En 1975, Helmut Newton est contacté par Vogue Paris : l'artiste doit en effet réaliser une des séries mode de la saison. C'est donc dans une petite rue étroite que la séance prit place ; la rue Aubriot dans le quartier du Marais où le photographe a vécu 14 ans durant. Le shooting se fit en petit comité ; ils n'étaient que cinq : Helmut, la rédactrice de l'époque, Francine Crescent, un coiffeur et deux modèles. Justement, Newton confie au mannequin Vikebe, avec qui il travaille régulièrement, d'incarner la figure familière de l'art français du XIXe siècle : le dandy, ou "celui qui n'a pas d'autre profession que l'élégance", selon Baudelaire. L'idée de l'image est simple : une femme masculine, androgyne, se trouve la nuit dans une rue parisienne. Le smoking, lui, se devait de lui donner du pouvoir ; son langage corporel d'accentuer cette impression d'inaccessible. Tout cela se sent dans une posture confiante, dans la façon dont elle tient sa cigarette... Tout s'accorde à lui donner l' expression d'un homme, et pourtant, par contraste, c'est une féminité exacerbée qui s'imprime sur papier glacé.

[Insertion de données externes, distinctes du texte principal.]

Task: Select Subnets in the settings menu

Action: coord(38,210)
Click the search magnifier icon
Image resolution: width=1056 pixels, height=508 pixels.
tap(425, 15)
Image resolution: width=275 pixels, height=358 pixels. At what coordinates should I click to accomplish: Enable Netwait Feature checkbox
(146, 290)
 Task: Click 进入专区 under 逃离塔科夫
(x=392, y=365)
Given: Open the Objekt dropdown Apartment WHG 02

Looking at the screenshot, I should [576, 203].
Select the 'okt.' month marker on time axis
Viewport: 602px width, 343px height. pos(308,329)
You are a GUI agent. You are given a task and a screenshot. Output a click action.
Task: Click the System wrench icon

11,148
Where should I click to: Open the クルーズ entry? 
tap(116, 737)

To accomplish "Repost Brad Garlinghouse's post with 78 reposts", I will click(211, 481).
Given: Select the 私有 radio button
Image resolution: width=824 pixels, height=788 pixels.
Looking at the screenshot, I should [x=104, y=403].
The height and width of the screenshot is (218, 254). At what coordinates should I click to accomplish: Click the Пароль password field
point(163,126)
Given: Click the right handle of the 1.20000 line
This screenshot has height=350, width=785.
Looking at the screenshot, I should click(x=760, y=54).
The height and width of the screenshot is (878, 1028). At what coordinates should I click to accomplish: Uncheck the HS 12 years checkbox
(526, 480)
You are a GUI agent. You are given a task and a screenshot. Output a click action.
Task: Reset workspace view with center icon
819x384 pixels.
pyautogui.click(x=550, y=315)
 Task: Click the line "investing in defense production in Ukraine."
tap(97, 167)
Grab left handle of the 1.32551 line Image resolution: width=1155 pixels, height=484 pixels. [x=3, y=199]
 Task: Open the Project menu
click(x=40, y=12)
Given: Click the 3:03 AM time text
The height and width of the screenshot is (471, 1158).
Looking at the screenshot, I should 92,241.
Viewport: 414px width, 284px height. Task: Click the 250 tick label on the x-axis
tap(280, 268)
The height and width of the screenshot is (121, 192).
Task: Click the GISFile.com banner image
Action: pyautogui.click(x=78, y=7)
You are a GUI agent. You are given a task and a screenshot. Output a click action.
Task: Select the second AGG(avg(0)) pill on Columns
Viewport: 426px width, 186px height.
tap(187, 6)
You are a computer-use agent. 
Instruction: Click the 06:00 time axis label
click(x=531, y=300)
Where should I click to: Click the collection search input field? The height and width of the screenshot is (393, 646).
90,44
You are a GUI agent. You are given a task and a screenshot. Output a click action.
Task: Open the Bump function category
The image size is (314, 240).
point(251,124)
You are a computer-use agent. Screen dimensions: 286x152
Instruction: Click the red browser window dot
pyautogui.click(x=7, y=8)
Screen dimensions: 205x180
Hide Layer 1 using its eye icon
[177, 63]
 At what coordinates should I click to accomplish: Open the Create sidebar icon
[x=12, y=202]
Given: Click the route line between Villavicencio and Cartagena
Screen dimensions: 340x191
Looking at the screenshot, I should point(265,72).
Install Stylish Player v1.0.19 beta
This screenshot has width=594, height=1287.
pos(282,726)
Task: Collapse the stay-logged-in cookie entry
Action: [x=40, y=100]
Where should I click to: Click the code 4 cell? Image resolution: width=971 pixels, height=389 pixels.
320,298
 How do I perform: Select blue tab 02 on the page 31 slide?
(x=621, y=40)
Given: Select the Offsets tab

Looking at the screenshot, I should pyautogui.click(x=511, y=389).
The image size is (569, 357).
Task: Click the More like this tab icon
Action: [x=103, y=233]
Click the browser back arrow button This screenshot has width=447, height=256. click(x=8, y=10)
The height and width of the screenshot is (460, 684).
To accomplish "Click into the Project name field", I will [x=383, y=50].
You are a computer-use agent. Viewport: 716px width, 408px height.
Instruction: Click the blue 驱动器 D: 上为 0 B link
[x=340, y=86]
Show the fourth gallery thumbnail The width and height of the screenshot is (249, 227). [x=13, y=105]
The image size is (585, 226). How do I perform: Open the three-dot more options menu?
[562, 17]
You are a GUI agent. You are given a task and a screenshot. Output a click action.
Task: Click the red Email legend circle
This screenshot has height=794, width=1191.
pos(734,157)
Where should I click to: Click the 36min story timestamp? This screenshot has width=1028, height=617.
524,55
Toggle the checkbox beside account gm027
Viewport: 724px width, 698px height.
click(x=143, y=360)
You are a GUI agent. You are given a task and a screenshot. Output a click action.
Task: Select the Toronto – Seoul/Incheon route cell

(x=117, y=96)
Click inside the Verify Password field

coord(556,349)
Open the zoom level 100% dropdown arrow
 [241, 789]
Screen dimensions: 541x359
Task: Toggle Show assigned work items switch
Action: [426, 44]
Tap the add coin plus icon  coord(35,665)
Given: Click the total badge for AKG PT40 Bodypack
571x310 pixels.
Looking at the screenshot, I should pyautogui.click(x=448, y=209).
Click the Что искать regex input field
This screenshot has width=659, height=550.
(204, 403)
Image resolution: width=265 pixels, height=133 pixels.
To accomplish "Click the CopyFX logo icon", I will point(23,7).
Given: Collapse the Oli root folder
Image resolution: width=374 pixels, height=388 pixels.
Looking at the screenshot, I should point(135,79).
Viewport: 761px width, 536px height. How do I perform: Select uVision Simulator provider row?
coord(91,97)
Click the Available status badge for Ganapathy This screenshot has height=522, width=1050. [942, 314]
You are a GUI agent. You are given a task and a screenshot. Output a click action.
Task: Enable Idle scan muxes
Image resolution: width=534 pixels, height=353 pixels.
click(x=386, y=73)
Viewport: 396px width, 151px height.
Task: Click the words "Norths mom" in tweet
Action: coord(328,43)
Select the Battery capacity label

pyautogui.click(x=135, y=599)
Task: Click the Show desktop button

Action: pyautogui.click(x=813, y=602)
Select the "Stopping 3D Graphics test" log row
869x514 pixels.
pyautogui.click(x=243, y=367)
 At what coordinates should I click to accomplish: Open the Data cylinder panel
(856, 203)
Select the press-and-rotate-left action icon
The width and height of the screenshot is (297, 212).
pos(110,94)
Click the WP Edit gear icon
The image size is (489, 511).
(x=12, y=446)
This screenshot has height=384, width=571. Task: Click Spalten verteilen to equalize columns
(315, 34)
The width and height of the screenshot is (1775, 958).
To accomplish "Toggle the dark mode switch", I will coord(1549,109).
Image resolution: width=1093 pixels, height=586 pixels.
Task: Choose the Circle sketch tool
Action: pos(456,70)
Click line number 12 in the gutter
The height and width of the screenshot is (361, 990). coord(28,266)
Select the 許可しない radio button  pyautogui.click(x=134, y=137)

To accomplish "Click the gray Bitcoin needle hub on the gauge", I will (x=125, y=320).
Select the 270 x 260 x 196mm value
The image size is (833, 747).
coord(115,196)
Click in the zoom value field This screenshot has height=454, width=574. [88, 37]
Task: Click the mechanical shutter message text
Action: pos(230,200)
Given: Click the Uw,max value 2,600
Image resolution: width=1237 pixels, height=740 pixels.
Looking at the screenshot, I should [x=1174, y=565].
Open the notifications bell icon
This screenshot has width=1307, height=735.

La photographie a dû être prise de nuit, afin de ne pas priver les clientes des pièces précieuses ; ce qui ne gêna pas Helmut Newton. Bien au contraire, l'artiste aimait à travailler de nuit. Il prit alors la photo sans flash, usant de la lumière de l'éclairage de la rue. Et c'est sans doute cela ce qui rend la photo plus poignante et réaliste. Et c'était le but : bien que très élaborée, l'image se devait de représenter une scène qui avait effectivement eut lieu. Newton se voulait comme un paparazzi qui passait au détour de la ruelle, capturant cet instant dans la plus grande discrétion. Pourtant, cette photo était très inhabituelle du style Helmut, puisque la femme y est entièrement habillée. Oui, Newton ne s'adapte pas ; ni aux conventions, ni aux couturiers. C'est alors qu'il prit une deuxième photo. Quasiment identique à la commande de Vogue, il y ajoute un model nu, paré de hauts talons, venant caresser sensuellement la femme virilisée. Une scène glaciale devenue iconique.